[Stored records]

□ □ □ □ □ □ □

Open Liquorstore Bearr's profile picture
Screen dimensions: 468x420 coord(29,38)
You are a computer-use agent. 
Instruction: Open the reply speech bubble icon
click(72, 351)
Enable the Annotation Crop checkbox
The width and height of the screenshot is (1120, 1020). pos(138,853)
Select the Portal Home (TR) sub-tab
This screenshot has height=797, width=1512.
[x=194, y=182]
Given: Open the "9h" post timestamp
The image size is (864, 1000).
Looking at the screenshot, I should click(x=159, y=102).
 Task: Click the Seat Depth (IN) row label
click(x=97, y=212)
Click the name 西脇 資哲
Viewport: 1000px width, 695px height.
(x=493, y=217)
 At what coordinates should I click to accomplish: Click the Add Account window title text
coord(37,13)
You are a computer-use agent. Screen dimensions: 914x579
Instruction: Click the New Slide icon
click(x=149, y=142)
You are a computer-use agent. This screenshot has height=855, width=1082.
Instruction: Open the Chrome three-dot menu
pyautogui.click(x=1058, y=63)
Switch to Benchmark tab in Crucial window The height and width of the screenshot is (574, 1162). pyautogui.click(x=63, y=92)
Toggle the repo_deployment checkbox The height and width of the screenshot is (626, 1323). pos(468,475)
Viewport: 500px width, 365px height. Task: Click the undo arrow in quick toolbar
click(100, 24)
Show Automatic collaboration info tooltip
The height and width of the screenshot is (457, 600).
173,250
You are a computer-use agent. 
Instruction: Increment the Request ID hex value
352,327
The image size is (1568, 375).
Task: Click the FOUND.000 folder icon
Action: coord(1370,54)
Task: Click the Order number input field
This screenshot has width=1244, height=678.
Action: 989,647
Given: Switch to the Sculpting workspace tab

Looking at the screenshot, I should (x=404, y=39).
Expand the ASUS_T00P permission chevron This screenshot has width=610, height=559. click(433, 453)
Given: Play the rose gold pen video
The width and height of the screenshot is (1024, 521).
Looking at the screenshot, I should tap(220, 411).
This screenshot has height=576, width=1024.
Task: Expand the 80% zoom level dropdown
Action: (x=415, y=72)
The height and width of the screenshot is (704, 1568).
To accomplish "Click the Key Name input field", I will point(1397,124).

□ □ □ □ □ □ □

Task: Every line above has to be restated word for word.

Final answer:
Open Liquorstore Bearr's profile picture
Screen dimensions: 468x420 coord(29,38)
You are a computer-use agent. 
Instruction: Open the reply speech bubble icon
click(72, 351)
Enable the Annotation Crop checkbox
The width and height of the screenshot is (1120, 1020). pos(138,853)
Select the Portal Home (TR) sub-tab
This screenshot has height=797, width=1512.
[x=194, y=182]
Given: Open the "9h" post timestamp
The image size is (864, 1000).
Looking at the screenshot, I should click(x=159, y=102).
 Task: Click the Seat Depth (IN) row label
click(x=97, y=212)
Click the name 西脇 資哲
Viewport: 1000px width, 695px height.
(x=493, y=217)
 At what coordinates should I click to accomplish: Click the Add Account window title text
coord(37,13)
You are a computer-use agent. Screen dimensions: 914x579
Instruction: Click the New Slide icon
click(x=149, y=142)
You are a computer-use agent. This screenshot has height=855, width=1082.
Instruction: Open the Chrome three-dot menu
pyautogui.click(x=1058, y=63)
Switch to Benchmark tab in Crucial window The height and width of the screenshot is (574, 1162). pyautogui.click(x=63, y=92)
Toggle the repo_deployment checkbox The height and width of the screenshot is (626, 1323). pos(468,475)
Viewport: 500px width, 365px height. Task: Click the undo arrow in quick toolbar
click(100, 24)
Show Automatic collaboration info tooltip
The height and width of the screenshot is (457, 600).
173,250
You are a computer-use agent. 
Instruction: Increment the Request ID hex value
352,327
The image size is (1568, 375).
Task: Click the FOUND.000 folder icon
Action: coord(1370,54)
Task: Click the Order number input field
This screenshot has width=1244, height=678.
Action: 989,647
Given: Switch to the Sculpting workspace tab

Looking at the screenshot, I should (x=404, y=39).
Expand the ASUS_T00P permission chevron This screenshot has width=610, height=559. click(433, 453)
Given: Play the rose gold pen video
The width and height of the screenshot is (1024, 521).
Looking at the screenshot, I should tap(220, 411).
This screenshot has height=576, width=1024.
Task: Expand the 80% zoom level dropdown
Action: (x=415, y=72)
The height and width of the screenshot is (704, 1568).
To accomplish "Click the Key Name input field", I will point(1397,124).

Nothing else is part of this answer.